The techniques described herein allow for the automatic creation of task-oriented conversational bots for execution in collaboration with one or more computing applications. Operationally, the methods of the systems described herein provide for tracking (tracing) of interactions with a computing application (including interactions with a GUI of the computing application) in the case of performing one or more computing application tasks/operations to achieve a result for a particular task, to retrieve state data about the computing application, the computing environment on which the computing application is executing, and the state of the GUI, for automatically generating a task-oriented bot that operates to perform one or more desired tasks. In this way, the following form of on-demand technical benefit can be achieved: improving overall processing efficiency associated with the generation and execution of one or more task-oriented conversational robot programs.

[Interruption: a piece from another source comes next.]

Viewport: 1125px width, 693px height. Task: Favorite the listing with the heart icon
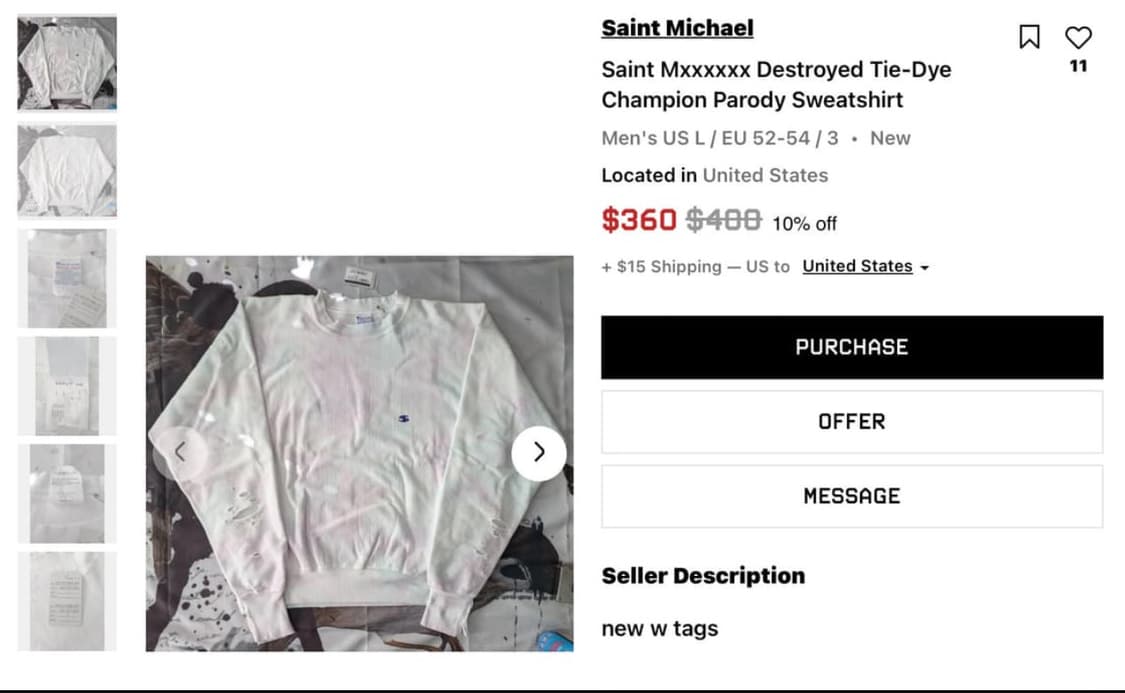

To achieve the technical benefits briefly mentioned above, illustratively, the systems and methods described herein provide support for automatic generation of conversational services, which results in enhanced processing efficiency and scalability of the computational process that generates the conversational services. In illustrative operations, data may be collected representing one or more interactions with one or more computing applications executable on one or more computing environments, and/or a trajectory (trace) of one or more operations/features/commands of one or more computing environments and/or GUIs of one or more computing environments (if available). The collected data may include, but is not limited to, data representing the state of one or more computing applications, the state of one or more computing environments, and the state of one or more GUIs (if available).

Additionally, the collected data may be used as input data to an exemplary question-answer interface generation system that includes a neural network model that has been trained using open-field dialog logs. In an illustrative implementation, one or more generated conversational services are executable by one or more mobile applications such that the created service API calls may be executed according to each user's interaction. Illustratively, the collected data, which is specific to interaction with one or more GUIs of one or more computing applications, may be operatively employed to create task-oriented "skills" and/or "actions" for one or more personal digital assistants (such as CORRANA virtual assistants from MICROSOFT CORP).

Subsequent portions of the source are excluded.